Swiss FINMA communicates its stablecoin practice

Switzerland

On 26 July 2024, the Swiss Financial Market Supervisory Authority (FINMA) published a new Guidance 06/2024 on stablecoins, which covers the development of its practice and focuses on the classification of stablecoins, anti-money laundering regulations and banking guarantees issuance/requirements. This Guidance complements the supplement to the guidelines for enquiries regarding the regulatory framework for initial coin offerings (ICOs) published on 11 September 2019 (2019 Guidelines).

Stablecoins classification

According to the FINMA, stablecoins pursue the objective of providing a means of payment aimed at reducing price volatility on a given blockchain. This model generally implies that the holders of the coins have a payment claim against the issuer at any time.

Therefore, stablecoins are typically qualified as banking deposits or collective investment schemes (CIS). The distinction between both qualifications depends on the risk-takers.

When the account of the underlying assets is managed and at the risk of the holders, the structure tends to be classified as a CIS and is subject to Swiss fund regulations.

If the account of the underlying assets is managed and at the risk of the issuer, the stablecoins tend to be indicative of a banking-deposit scheme and are subject to Swiss banking regulations.

This classification and distinction are not new and were described by the FINMA in its the 2019 Guidelines. The Guidance, however, confirms the continuity of the practice of the FINMA.

Anti-money laundering (AML)

Given that stablecoins are typically considered payment tokens, Swiss anti-money laundering rules generally apply. In such a set-up, the issuer of the stablecoin is qualified as a financial intermediary under Swiss AML rules. As a result, it must become affiliated with a self-regulatory organisation (SRO), if not yet prudentially regulated, and apply inter alia the Swiss AML KYC process (i.e. identification of clients and beneficial owners, which can be largely conducted online or via video means in accordance with the FINMA 2016/07 Circular on due diligence requirements for client onboarding via digital channels).

In this context, the FINMA recalls that the identity of all persons holding the stablecoins must be adequately verified by the stablecoin issuer or by appropriately supervised financial intermediaries. (The issuer can delegate the AML KYC process to a financial intermediary subject to Swiss AML requirements). Importantly, according to the FINMA, AML rules clearly prohibit anonymous transfer, and the prohibition of bearer savings books may apply by analogy to transactions with stablecoins in a technology-neutral way.

Banking guarantees issuance/requirements

If a stablecoin falls within the definition of a banking deposit pursuant to the FINMA stablecoin qualification (see above), the acceptance of such a deposit from the public on a professional basis by a stablecoin issuer requires a banking licence, unless an exemption applies as per the Swiss banking regulations. Among other exemptions, funds where the repayment and interests to be paid are guaranteed by a bank (i.e. "default guarantee") are not considered to be deposits from the public. Such guaranteed deposits fall out of scope of banking regulation. It is important to stress that stablecoin holders who are the beneficiaries of such default guarantees are not covered by deposit protection schemes under Swiss banking law.

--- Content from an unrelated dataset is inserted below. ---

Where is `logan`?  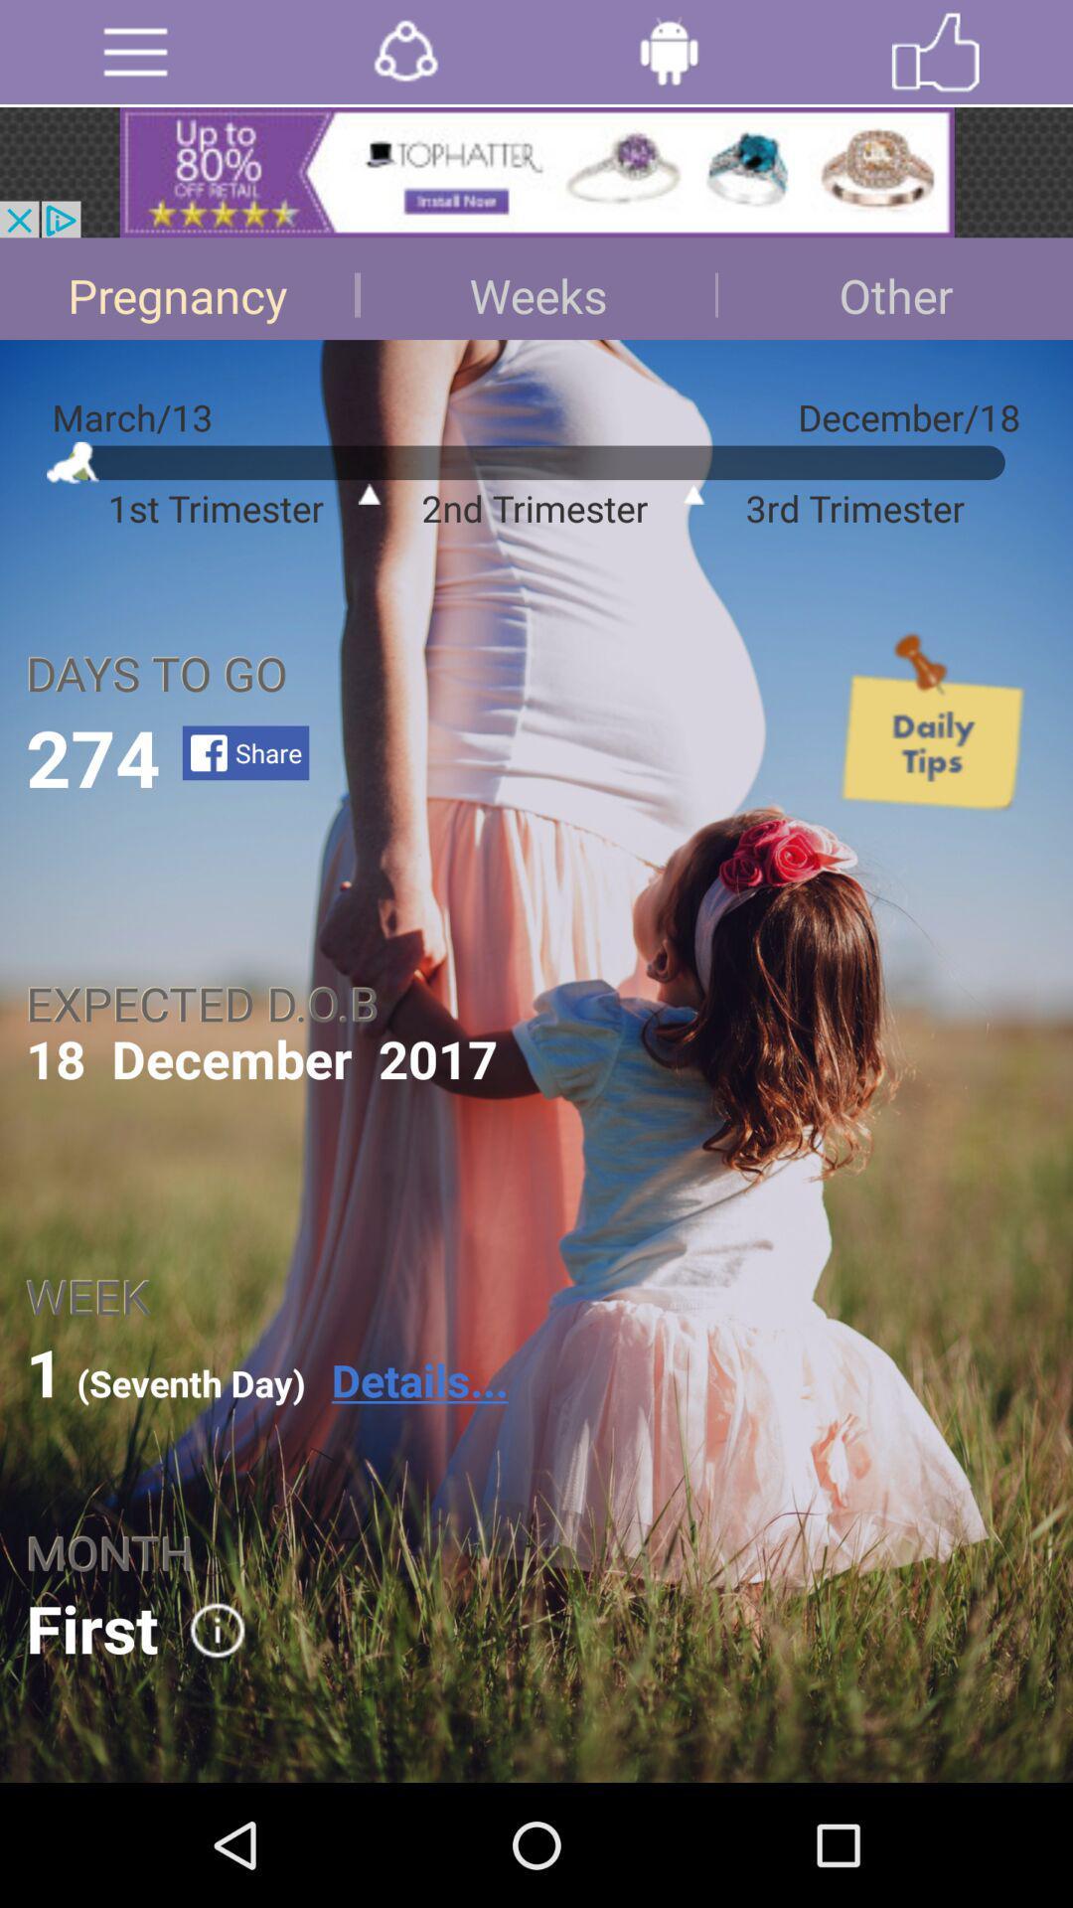 logan is located at coordinates (669, 52).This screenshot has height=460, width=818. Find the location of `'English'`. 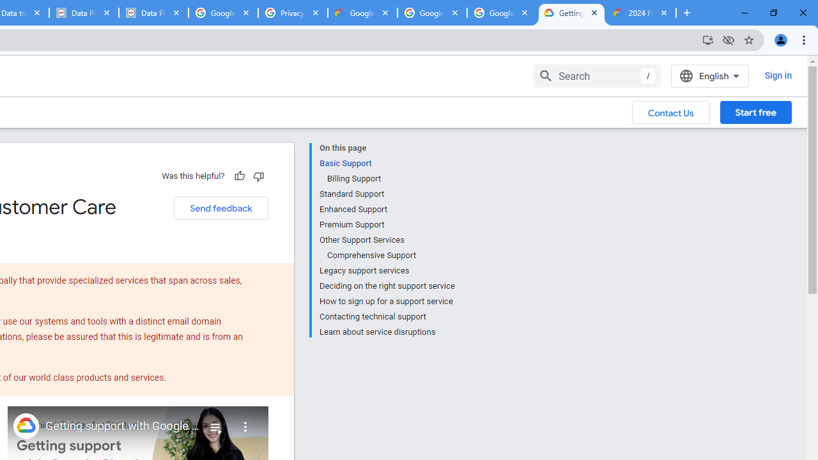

The Guidance contains an overview of FINMA's expectations vis-à-vis the content and conditions applicable to the default guarantee on stablecoins to be issued by the bank, which can be triggered in case the stablecoin issuer falls into bankruptcy. In a nutshell, the following outlines the content and conditions of the default guarantee:

  • Clients' claims: each client must have their own claim against the Swiss bank issuing the default guarantee, and be made aware or be informed of this guarantee (i.e. existence and content);
  • Guarantee coverage: the default guarantee must at least cover the total of all public deposits including any interest that must be paid to clients;
  • Guarantee call: the content of the guarantee (i.e. formal and material provisions) must not prevent clients from making a rapid and simple call to the guarantee of the bank;
  • Defenses and objections: these, issued by the issuing bank to the extent provided for by law, are possible;
  • Availability of the guarantee for clients: FINMA expects that the guaranteed claim in question must be due at the time of insolvency (i.e. at the latest when the bankruptcy proceedings is opened against the stablecoin issuer).
  • Issuance of several guarantees: multiple default guarantees are permitted, but FINMA points out the need for coordination and the resulting operational risks.

The FINMA communication on these conditions do not constitute a revolution, but these regulations will be welcomed by market participants and stablecoin issuers/promoters since they promote transparent and clear practices by the Swiss supervisory authority.

Outlook

In a report on the Swiss Banking Act issued in December 2022, the Swiss Federal Council concluded that the current exception for default guarantees (possibly in combination with other exceptions) is often used to structure business models outside the scope of a banking licence. As a result, the available exemptions (set out in the banking ordinance) should be reviewed to assess whether they are appropriate in view of ensuring an adequate protection of depositors. Depending on the technical and political discussions, one may expect some impact on stablecoin issuance relying on the default guarantee exemption.